Community members on both sides of the golf course debate can agree that the pollution in the lake needs to be managed. Those pushing for changes have been doing so for seven years already, and they’re worried about what another seven years will do to the lake and the species that depend on it.
“This is terribly disheartening to those of us who are cleaning up tons of trash at Lake Hiawatha and those in the community who are tired of seeing the lake trashed,” said Connaughty. “If it takes seven years, we can expect another 11,200 pounds of trash to accumulate in the lake.
“There is a concerning lack of urgency here.
“We feel that creative and competent people can collaborate to move this process forward much more quickly given the urgency of the ecological conditions.”
Over the past six years, residents have removed an average of 101,360 pieces of trash by hand each year.
At the 2021 Earth Day Clean-up, 100 volunteers removed 400 pounds of plastic and styrofoam trash from Lake Hiawatha – a weight record from the clean-ups.
In mid-August, volunteers removed the 448th bag of trash from Lake Hiawatha for a total of 8,960 pounds of trash.
“But currently trash still chokes the shore. And lots of clean-up is again needed,” said Connaughty.
In a complaint filed with the MPCA, FOLH wrote, “We believe that Lake Hiawatha is the most trash polluted lake in the state of Minnesota.”

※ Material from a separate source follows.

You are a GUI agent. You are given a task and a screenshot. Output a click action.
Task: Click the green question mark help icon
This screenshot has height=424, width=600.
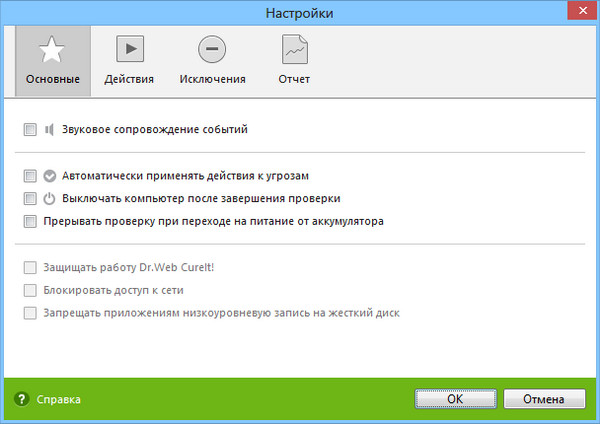21,399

“Seven years of extensive engagement and community input has unfortunately resulted in no change for Lake Hiawatha,” wrote Connaughty in a public letter to local residents and leaders.
“The time has come to press for oversight and accountability given the lack of any plan to address the egregious pollution of Lake Hiawatha via the 43rd Street pipe. The MPCA has the authority to require stormwater treatment. The city was ready to move forward with comprehensive stormwater treatment and was waiting for MPRB to finalize its plans. We know the city works on upstream solutions, but we have not seen improvement at Lake Hiawatha. It is clear that the scale and nature of this subwatershed requires an end of pipe solution.
“The MPRB failed in its obligation to address the pollution of Lake Hiawatha and downstream waters.”

Pushing for statewide standards, changing things at lake
FOLH members have done a number of things over the years, including submitting comments on the Minnesota Pollution Control Agency’s triennial standards review. The group asked that trash and plastics be added to the pollutants of concern. They also pushed for developing a water quality standard for trash and plastics and establishing a TMDL, an enforcement mechanism, for lakes and waters that are impaired for trash. They’re also working with the city, and have submitted comments to the annual review of the city’s stormwater management program (SWMP). They want the city to add trash and plastics to the pollutants addressed in the SWMP.
They have applied for a permit with the DNR and MPRB to plant native species below the ordinary high water level in the Hiawatha Delta Area. FOLH continue to work on managing invasive species.
At their request, MPRB has agreed to back off mowing in selected areas on the south shore of Lake Hiawatha and along Minnehaha Creek to improve wildlife connectivity and to restore some wildlife connectivity along the Minnehaha Creek corridor.
According to the 2020 Stewardship Report biodiversity survey, there are at least 250 species of animals observed at Lake Hiawatha, including Blanding’s turtle, spiny soft shelled turtle, nesting Great Horned Owls, and North American river otters. It is a key stop for migrating birds along the Mississippi River Flyway. The lake is also a hub for recreation in the community, and a place where people swim, fish, kayak and more.